FİNAL-EVİMDEYİM

81 4 8
                                    

Alita ve Thiel hala anlamaya çalışıyordu. 'Nasıl böyle bir şey olabilir? ' diye düşünüp durdular fakat bir sonuca ulaşamadılar. En sonunda Thiel Lien'e gitmiş neler olduğunu anlamaya çalışıyordu. Alita ise hala 'Geleceğinim. ' kısmında takılı kalmıştı.

Yazıları karşılaştırdığında fark bulamadı sonuç olarak şu anda sinirden tırnaklarını yiyordu.
"Böyle bir şeyin olması mümkün olamaz. Biri oyun oynuyor olmalı. KİMSİN?! " diye bağırdı en sonunda.
Siniri cevap bulamamaktandı. Ellerini çalışma masasının üstüne koydu. Gözlerini kapatıp derin bir nefes aldı. İçinden 'Sakin ol. Her şeyin cevabı vardır. Sakin ol. ' diyerek kendini sakinleştirme çabasındaydı.

"Tamam. Ağabeyim geliyor defteri Thiel'e verip okumamı istiyor. Tamam sorun yok. Defterde neler yazdığını biliyorum. Onda da sorun yok. Peki bu son notu niye hatırlamıyorum? Onu da geçtim neden orada geleceğinim yazıyor. Aion geçmişte yaşamış biri. Geleceğinim yazamaz. Bir şeyler ters gidiyor."
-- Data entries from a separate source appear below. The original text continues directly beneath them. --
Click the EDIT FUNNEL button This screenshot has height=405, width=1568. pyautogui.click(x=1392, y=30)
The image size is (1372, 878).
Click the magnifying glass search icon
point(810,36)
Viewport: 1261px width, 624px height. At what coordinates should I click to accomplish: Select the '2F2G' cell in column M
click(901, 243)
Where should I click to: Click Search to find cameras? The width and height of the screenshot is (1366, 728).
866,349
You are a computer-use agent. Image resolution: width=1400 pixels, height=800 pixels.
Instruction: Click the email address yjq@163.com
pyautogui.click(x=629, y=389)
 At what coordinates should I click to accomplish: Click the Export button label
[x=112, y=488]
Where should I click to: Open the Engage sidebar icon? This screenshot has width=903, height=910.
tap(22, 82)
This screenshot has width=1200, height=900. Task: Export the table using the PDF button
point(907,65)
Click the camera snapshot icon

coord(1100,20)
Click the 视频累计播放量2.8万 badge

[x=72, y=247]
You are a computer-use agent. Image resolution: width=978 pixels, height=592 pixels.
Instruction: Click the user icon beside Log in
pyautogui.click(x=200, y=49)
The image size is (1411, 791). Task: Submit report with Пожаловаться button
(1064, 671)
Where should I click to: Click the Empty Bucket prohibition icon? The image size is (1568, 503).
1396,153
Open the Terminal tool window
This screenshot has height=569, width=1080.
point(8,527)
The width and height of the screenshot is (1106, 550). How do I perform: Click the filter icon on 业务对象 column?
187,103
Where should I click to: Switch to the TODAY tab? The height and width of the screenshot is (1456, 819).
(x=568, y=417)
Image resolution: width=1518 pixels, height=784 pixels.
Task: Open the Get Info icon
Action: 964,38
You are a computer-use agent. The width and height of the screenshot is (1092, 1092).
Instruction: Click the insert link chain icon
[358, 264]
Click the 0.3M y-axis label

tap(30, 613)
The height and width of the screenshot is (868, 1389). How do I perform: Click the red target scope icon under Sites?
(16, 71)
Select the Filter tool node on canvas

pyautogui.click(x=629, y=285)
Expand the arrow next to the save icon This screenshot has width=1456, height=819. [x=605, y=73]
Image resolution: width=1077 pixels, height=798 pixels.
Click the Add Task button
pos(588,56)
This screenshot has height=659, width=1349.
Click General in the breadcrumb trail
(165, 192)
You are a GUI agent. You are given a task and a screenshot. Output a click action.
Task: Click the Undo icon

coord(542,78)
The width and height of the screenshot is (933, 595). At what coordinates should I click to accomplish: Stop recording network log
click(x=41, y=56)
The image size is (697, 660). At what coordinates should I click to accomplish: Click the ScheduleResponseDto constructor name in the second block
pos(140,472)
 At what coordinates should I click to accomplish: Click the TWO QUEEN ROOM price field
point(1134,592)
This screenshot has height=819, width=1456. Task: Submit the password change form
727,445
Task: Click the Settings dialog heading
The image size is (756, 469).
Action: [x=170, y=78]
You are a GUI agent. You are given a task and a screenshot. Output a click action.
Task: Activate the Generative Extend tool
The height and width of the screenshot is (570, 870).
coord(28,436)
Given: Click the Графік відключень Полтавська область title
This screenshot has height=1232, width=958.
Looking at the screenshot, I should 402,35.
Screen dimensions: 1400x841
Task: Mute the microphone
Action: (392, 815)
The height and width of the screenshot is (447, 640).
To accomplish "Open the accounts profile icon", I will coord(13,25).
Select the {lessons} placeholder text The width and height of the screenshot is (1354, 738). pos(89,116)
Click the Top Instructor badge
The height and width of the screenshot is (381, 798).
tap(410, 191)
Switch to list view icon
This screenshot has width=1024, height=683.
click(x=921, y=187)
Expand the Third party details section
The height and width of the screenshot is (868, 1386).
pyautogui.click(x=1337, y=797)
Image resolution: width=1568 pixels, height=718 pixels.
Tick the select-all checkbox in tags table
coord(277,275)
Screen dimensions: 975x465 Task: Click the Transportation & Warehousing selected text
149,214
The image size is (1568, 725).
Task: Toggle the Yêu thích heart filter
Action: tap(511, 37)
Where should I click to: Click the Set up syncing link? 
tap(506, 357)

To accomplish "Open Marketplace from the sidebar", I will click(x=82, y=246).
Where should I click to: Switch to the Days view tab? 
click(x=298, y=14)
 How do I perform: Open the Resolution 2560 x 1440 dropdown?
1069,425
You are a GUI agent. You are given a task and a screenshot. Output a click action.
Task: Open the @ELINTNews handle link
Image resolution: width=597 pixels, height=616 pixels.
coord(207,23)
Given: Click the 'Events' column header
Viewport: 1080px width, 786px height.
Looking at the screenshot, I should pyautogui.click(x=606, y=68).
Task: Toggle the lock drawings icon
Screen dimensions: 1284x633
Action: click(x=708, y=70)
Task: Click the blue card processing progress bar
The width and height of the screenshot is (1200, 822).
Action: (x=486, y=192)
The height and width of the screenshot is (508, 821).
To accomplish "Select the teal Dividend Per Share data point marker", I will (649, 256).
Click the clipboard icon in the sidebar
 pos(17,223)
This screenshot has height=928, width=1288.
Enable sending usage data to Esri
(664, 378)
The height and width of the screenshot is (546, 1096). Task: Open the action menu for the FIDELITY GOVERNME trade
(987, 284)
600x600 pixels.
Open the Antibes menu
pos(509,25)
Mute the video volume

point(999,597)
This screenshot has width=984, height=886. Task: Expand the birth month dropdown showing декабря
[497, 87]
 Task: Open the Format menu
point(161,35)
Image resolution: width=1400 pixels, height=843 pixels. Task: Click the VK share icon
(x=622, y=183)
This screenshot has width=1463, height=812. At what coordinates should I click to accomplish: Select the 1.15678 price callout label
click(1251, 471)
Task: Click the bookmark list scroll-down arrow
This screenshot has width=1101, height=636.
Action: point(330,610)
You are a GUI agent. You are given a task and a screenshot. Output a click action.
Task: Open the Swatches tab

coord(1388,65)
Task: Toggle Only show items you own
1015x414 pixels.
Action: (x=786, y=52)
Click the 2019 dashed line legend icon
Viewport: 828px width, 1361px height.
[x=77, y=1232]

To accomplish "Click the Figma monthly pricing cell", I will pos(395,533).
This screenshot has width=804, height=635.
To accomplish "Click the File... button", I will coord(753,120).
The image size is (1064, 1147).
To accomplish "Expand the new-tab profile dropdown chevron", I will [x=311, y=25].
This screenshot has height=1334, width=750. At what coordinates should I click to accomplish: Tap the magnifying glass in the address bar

İçinden Aion'u çağırmayı denedi ama gelmedi. Tekrar tekrar denedi ama sonuç alamadı.
"Anca sinir etmek için gel zaten. " diye söylendi ve kendini yatağına attı.
"Gelecek... Kimsin sen?.. Neler oluyor? "  diyerek uykuya daldı.

***

Thiel ise Lien kapısını açacağı sırada Bellamew ve Arthur ile karşılaştı.
"Selam. "
Thiel cevap vermedi. Günlükte yazanlarla sebepsiz şekilde bağlantılı olduğunu düşünüyordu. Sağ bileklerindeki bilekliği gördü.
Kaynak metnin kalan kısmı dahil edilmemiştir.